## About this task
Find how many lines below hold "chart", then state that number by itself.

Stored entries
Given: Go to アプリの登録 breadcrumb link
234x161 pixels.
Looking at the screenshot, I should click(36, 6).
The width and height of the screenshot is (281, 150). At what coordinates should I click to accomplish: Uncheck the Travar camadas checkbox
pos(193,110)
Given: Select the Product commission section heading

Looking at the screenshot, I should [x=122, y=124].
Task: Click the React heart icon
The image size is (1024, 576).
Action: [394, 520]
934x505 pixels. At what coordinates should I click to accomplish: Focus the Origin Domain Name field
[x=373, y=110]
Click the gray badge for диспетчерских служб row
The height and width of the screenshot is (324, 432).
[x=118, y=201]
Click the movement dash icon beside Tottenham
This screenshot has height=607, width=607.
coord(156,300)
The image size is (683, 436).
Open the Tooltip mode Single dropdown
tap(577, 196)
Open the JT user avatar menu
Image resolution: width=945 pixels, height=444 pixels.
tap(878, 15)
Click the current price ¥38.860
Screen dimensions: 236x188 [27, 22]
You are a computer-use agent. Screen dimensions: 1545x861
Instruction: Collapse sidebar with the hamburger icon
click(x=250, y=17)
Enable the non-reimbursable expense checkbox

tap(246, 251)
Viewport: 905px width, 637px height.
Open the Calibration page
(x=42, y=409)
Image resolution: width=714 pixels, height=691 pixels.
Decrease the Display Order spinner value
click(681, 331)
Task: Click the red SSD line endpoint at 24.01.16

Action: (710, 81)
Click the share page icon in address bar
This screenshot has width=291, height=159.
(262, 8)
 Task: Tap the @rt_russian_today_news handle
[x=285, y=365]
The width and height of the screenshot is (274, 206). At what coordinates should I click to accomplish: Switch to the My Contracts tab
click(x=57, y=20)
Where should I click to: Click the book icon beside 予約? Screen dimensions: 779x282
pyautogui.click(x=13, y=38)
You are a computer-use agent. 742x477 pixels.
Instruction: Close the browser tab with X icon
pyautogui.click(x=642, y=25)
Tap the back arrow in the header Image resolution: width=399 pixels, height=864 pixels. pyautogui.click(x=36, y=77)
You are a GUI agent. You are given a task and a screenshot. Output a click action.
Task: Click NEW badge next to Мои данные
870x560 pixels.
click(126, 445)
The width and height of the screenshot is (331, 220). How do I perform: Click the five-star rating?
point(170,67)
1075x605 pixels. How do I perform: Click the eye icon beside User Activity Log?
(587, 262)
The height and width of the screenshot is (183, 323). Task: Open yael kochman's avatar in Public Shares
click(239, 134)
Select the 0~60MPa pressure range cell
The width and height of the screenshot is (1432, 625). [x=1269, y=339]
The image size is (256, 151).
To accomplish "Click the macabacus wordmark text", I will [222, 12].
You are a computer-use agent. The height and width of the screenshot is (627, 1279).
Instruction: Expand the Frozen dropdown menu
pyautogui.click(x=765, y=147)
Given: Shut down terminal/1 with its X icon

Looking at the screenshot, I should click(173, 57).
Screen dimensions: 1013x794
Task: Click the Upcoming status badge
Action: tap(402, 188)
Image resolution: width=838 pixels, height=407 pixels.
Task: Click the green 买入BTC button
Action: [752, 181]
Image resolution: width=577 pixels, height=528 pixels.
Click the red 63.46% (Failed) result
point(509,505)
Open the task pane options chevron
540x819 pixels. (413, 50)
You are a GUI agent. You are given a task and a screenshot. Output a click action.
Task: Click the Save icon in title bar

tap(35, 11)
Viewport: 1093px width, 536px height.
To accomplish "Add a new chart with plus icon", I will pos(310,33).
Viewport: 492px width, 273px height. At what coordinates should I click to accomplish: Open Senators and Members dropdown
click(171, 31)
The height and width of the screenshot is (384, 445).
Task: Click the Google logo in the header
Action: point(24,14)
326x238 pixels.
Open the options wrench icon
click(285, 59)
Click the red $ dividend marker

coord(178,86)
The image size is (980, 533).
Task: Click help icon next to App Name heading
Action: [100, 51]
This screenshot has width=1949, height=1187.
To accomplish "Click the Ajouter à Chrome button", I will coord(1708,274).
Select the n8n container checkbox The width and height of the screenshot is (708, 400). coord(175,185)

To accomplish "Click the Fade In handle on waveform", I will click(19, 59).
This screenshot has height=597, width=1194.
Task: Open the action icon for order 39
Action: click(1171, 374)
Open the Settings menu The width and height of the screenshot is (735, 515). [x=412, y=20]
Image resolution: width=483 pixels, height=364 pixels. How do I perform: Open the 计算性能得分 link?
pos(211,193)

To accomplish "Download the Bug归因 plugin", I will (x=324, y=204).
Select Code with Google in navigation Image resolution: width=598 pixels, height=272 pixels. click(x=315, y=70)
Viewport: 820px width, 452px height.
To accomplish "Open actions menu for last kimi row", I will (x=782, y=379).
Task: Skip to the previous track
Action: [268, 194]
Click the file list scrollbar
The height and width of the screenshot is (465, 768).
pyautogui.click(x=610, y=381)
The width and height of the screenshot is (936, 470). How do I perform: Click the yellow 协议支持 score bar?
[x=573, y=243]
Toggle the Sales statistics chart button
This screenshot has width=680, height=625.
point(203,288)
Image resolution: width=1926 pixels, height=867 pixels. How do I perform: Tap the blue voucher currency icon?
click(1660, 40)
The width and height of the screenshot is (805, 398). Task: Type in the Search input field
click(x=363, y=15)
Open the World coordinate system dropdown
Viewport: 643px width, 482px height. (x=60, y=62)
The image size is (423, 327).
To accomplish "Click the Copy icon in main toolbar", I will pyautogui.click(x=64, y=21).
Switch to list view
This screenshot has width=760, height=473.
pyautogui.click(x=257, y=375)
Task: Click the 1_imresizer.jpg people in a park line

## Solution below
2